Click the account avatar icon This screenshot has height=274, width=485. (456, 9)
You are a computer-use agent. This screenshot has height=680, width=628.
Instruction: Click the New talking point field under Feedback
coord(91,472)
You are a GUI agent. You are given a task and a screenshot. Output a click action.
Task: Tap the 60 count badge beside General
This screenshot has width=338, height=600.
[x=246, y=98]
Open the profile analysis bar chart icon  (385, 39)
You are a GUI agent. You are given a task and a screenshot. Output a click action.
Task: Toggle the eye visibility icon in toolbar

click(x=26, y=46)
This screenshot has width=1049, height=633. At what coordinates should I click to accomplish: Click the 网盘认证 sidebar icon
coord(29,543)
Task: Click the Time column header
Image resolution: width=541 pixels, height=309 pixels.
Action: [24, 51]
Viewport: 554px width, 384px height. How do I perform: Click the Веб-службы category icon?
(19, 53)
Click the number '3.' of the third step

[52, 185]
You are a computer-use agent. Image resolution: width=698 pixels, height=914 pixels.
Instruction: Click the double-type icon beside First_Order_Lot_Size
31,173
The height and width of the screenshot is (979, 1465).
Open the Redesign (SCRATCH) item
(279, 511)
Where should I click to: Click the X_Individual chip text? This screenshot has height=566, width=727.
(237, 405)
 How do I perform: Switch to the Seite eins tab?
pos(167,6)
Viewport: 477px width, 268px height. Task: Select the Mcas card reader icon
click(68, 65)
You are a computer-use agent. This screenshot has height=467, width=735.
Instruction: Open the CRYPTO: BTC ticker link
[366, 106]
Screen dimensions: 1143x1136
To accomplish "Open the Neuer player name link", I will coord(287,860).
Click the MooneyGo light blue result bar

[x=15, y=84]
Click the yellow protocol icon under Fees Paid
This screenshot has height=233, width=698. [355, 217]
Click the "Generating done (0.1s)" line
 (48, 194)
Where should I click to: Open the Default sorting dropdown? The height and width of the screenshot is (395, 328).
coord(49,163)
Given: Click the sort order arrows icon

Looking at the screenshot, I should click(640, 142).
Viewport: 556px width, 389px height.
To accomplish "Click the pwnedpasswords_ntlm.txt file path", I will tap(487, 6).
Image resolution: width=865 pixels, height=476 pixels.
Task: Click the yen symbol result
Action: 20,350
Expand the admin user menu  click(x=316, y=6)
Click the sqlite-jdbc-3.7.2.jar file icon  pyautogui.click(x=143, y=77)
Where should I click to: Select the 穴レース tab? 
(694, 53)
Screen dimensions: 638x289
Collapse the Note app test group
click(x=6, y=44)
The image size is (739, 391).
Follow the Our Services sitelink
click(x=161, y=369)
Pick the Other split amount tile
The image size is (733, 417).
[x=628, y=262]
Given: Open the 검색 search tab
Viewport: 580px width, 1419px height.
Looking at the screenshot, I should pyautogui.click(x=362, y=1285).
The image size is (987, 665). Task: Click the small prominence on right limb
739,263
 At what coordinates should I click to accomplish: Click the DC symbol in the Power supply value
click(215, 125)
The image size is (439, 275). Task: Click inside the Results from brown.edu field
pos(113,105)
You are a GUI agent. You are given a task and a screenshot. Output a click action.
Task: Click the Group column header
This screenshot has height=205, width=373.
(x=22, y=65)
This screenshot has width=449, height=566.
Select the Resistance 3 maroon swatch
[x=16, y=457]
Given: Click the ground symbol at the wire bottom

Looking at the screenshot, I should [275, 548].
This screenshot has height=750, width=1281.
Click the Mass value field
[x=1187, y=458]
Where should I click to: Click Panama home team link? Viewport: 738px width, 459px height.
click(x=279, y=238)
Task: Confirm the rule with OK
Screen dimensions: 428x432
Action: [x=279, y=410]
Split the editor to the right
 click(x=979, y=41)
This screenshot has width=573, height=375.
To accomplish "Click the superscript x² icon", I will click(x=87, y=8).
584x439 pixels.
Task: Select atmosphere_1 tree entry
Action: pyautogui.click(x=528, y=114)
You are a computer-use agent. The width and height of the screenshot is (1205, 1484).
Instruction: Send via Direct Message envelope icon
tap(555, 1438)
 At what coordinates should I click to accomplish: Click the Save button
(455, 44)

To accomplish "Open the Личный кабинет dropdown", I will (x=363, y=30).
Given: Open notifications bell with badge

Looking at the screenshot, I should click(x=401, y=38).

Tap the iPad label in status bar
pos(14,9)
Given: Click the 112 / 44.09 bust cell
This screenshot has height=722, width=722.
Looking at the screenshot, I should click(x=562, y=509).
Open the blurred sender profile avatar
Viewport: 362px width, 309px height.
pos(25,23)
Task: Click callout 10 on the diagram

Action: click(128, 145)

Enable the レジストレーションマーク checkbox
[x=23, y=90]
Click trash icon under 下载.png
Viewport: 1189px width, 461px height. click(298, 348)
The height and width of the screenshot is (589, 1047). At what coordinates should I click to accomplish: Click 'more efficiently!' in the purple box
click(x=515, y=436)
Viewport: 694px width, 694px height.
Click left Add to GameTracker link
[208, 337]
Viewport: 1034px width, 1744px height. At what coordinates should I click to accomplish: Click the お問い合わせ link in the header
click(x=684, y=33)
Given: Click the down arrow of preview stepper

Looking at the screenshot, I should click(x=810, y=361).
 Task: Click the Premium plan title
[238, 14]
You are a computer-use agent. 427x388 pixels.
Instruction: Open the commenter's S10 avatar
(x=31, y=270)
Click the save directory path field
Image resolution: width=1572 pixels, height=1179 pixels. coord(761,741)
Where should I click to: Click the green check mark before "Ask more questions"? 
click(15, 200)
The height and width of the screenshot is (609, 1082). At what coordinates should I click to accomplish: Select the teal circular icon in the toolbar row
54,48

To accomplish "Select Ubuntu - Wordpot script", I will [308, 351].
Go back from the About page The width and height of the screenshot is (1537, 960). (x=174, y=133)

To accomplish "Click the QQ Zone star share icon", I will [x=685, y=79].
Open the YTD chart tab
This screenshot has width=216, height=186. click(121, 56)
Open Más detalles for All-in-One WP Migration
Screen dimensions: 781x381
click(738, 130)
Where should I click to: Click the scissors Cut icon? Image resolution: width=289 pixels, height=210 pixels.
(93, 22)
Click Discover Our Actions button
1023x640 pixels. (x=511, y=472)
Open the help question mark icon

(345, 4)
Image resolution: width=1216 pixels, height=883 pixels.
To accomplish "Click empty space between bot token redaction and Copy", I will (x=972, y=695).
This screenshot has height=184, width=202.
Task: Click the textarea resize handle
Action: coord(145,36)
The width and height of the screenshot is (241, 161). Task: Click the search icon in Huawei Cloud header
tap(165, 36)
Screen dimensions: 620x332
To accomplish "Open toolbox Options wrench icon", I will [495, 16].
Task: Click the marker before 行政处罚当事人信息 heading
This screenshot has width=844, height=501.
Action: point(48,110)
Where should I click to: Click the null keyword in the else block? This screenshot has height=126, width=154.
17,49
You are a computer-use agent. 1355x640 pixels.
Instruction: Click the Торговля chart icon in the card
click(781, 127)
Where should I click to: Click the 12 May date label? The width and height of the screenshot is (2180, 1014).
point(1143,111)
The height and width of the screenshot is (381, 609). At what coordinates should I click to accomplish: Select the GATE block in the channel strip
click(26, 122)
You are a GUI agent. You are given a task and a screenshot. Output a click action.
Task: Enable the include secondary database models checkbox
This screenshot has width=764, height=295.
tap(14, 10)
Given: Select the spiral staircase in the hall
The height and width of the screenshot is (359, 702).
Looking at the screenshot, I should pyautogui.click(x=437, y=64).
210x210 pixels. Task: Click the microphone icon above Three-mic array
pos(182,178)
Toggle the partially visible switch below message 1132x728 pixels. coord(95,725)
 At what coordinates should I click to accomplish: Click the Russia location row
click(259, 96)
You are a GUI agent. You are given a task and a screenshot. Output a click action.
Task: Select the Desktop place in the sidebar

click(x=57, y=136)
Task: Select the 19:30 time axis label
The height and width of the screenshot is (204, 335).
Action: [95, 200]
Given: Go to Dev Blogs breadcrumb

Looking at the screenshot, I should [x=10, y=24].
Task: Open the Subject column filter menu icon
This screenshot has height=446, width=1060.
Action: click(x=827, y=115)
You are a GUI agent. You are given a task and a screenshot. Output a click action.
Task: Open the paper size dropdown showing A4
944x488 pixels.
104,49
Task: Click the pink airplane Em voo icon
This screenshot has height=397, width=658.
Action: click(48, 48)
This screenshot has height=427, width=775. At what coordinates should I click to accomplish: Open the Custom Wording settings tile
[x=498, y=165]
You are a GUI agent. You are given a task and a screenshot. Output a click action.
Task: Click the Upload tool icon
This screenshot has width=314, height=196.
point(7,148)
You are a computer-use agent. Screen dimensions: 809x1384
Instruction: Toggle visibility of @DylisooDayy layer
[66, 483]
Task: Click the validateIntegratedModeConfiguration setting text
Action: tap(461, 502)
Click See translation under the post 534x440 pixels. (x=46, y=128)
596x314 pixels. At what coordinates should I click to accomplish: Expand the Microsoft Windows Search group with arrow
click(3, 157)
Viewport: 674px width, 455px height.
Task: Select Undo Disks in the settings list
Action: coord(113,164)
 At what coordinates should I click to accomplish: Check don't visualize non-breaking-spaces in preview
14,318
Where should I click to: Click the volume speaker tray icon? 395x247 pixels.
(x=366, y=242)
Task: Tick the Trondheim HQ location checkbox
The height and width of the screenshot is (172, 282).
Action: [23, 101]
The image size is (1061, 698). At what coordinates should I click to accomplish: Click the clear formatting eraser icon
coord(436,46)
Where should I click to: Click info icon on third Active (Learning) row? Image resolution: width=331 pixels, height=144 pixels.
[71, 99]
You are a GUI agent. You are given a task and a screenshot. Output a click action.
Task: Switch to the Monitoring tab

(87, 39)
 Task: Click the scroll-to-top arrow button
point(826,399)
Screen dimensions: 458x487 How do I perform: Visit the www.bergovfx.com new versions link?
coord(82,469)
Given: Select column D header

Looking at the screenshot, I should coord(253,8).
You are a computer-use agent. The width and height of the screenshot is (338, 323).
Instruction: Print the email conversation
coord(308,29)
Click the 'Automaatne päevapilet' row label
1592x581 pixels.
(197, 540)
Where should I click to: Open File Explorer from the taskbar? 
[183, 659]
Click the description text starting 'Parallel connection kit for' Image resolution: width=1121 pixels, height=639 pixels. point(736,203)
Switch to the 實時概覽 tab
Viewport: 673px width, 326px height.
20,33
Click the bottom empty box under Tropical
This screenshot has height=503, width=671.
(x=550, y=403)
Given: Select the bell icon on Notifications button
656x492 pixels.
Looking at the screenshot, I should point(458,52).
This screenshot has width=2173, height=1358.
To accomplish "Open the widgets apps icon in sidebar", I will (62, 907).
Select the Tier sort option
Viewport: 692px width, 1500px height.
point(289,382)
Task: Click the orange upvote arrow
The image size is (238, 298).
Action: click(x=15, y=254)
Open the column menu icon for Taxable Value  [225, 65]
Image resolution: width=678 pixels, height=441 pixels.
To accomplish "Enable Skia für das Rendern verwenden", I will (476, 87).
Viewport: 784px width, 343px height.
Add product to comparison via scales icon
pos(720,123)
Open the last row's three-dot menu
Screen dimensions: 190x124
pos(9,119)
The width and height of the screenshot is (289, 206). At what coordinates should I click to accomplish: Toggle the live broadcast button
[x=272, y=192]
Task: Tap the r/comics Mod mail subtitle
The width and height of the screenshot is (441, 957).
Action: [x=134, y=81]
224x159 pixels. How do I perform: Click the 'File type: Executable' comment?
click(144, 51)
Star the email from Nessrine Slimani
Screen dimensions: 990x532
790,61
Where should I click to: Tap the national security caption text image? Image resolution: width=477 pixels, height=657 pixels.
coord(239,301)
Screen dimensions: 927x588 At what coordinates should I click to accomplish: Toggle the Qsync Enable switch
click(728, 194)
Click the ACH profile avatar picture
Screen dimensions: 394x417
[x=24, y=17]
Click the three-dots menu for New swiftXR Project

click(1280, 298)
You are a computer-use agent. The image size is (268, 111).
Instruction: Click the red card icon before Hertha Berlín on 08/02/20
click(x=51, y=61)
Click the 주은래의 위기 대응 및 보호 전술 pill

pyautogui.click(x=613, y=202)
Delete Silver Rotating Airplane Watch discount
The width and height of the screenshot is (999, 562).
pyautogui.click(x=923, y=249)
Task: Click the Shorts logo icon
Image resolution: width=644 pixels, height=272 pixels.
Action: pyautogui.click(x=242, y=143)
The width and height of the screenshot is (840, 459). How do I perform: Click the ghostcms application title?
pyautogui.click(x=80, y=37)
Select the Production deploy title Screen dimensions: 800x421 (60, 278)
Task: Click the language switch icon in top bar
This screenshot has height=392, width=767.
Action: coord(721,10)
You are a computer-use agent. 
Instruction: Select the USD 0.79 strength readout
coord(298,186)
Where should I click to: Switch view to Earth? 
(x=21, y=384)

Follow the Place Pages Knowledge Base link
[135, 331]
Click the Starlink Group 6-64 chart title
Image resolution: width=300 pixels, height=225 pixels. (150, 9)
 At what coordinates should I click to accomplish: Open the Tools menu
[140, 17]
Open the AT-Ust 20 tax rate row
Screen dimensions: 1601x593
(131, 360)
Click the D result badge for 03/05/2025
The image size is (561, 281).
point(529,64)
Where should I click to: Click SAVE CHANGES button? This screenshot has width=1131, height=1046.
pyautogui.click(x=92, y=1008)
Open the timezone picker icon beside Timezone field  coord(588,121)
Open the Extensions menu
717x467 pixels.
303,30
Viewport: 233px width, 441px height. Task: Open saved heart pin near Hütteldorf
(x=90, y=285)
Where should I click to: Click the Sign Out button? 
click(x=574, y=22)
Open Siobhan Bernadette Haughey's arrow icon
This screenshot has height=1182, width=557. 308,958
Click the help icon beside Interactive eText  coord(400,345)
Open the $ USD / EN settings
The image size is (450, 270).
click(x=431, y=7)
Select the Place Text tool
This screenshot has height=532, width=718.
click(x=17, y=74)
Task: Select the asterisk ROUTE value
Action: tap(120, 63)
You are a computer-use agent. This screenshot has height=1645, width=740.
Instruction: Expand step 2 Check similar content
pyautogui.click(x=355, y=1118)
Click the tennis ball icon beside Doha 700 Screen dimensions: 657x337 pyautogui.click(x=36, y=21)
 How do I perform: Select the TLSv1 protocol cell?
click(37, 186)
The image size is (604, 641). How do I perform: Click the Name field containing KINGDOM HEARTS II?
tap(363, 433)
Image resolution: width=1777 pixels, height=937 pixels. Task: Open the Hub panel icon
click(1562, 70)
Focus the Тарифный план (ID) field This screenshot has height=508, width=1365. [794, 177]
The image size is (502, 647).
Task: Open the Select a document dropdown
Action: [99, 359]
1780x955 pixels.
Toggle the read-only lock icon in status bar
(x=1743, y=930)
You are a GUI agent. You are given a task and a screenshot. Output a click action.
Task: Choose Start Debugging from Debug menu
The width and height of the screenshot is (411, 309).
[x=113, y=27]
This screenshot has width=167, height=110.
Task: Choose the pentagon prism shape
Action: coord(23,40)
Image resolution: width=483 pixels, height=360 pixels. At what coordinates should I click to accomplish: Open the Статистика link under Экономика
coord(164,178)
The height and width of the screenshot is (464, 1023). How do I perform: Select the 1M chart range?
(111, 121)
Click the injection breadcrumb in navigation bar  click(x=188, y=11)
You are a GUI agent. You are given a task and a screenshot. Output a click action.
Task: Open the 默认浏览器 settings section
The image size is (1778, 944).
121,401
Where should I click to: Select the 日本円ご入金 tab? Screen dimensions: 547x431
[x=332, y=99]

#### [BRIEF]
Return, from the entries, each line that holds "profile".

#### [ANSWER BELOW]
Open the profile analysis bar chart icon  (385, 39)
Open the blurred sender profile avatar
Click the ACH profile avatar picture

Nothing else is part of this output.